I'm a military brat.

‘Military brat' is our little code word that says we grew up with deployments and too many moves and no lifelong childhood friends and the towering presence of a parent in uniform. What else is there to say?

Plenty, apparently. After an article out of Florida ran in Stars and Stripes about whether those raised in the military call themselves CHAMPS or Brats, the thing heated up enough that reportedly the address of the authors was published, as well as the price of their home, information about the law firm of the husband of one of the authors and their religious orientation.

The thing that got me most was the publication of the fact that Jennifer Fink, the 23-year-old Founder and CEO of Operation CHAMPS was engaged to a service member --  and that he was deployed. “It spooked him. It spooked me,” Jennifer told me.

Those associated with the book said that they woke up to hundreds of hate emails every day for weeks. Their social media was bombarded.

Worst of all, some of the military nonprofits associated with their book withdrew their support after their social media was attacked. Other nonprofits like the Navy League and the Marine Corps League and United Through Reading stood by the authors.

The threats eventually became so bad that the Finks started worrying about the safety of children at their presentations and their volunteers. The Finks made the decision to shut down.

“We didn’t fail. We were destroyed,” said Jennifer.

They were destroyed.

Operation CHAMPS  was a nonprofit that provided free babysitting for the children of wounded warriors and other service members through chapters staffed by high school and college kids. Most of the copies of this book were given away to military kids through nonprofit organizations. They went on exactly four USO tours.

This was a four year effort by a couple of civilians to give military kids a little appreciation. At a time when school principals don’t want to acknowledge Veterans Day, this little book was teaching civilian kids about what military life is like. The Finks consulted with military nonprofits to get the message right.

The great civilian sin.

And what was their great sin that they somehow deserved this attack? It came across loud and clear from the protesters:  They. Aren’t. Us. Deb and Jennifer Fink are civilians. How dare they try to give a name to the children of military personnel, right?

Wrong. That is so wrong. When we talk about the military/civilian divide we always act like it only comes from civilians, that they don’t understand us, won’t make an effort to understand us, can’t possibly understand us.

While I am appalled when behavioral health providers lack a basic understanding of the life their military clients lead, this wasn't that. This Little CHAMPS name was on exactly one book. This wasn't a movement. Wasn't a best-seller. Wasn't a policy change. No one who called themselves a military brat stopped calling themselves a military brat because of this book.

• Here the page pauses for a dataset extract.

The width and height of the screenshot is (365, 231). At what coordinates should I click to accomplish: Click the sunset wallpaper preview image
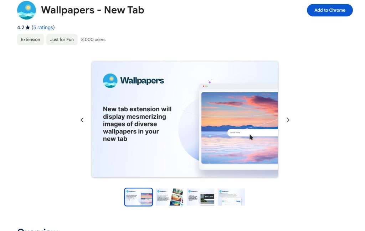tap(240, 128)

While I understand and even cheer the family feeling that made some adult children of military members come out to defend the Military Brat name, I can't stomach the ugly attack that drove a small nonprofit out of the military world.

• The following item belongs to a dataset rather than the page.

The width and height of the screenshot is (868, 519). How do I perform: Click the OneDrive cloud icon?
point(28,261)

Because of that attack, a lot of unhappiness was released in our community. A little more ugliness was created. And the divide between military and civilian worlds just got just a little wider.

EDITOR'S NOTE:

To our readers: I am sorry if this piece seems one sided. That wasn’t my intention.  And for any flaws in this work, I take responsibility.  I stand by my work.

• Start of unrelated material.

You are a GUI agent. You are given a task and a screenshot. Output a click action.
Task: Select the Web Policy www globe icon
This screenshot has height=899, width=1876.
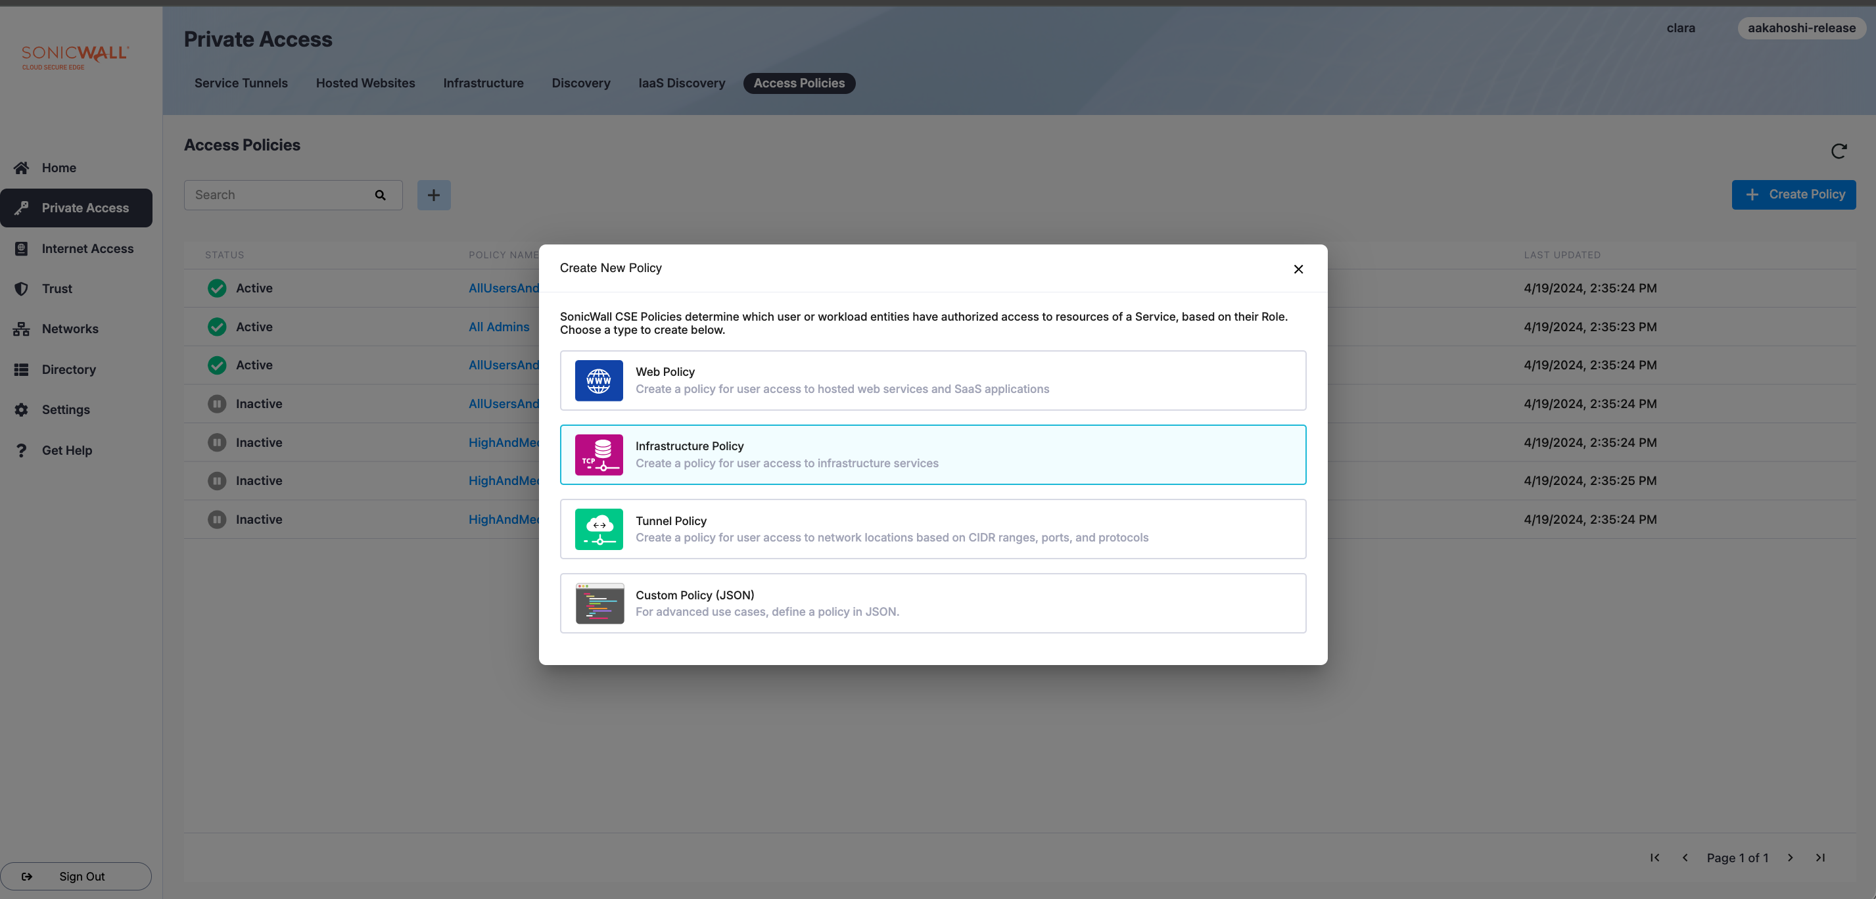click(x=599, y=381)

I do want you to know that when I was working on the article, I not only spoke to Deb and Jen Fink and members of their organization in person, but I also spoke to members of the nonprofits that supported them.  I read letters that had been sent.  I read emails and posts. I saw their timelines. I spoke to other military brats about the issue.

I did not interview any of the people who are currently posting.  It wasn’t that I didn’t care what they had to say.  It was because this didn’t seem to be the effort of one group who had a leader.  Although many of the military brats involved have posted their side of the story here, we have also requested a guest post on the topic that will be published this week.

At SpouseBuzz, we care a lot about military families and all the issues that concern them.  We always welcome submissions from members of the community.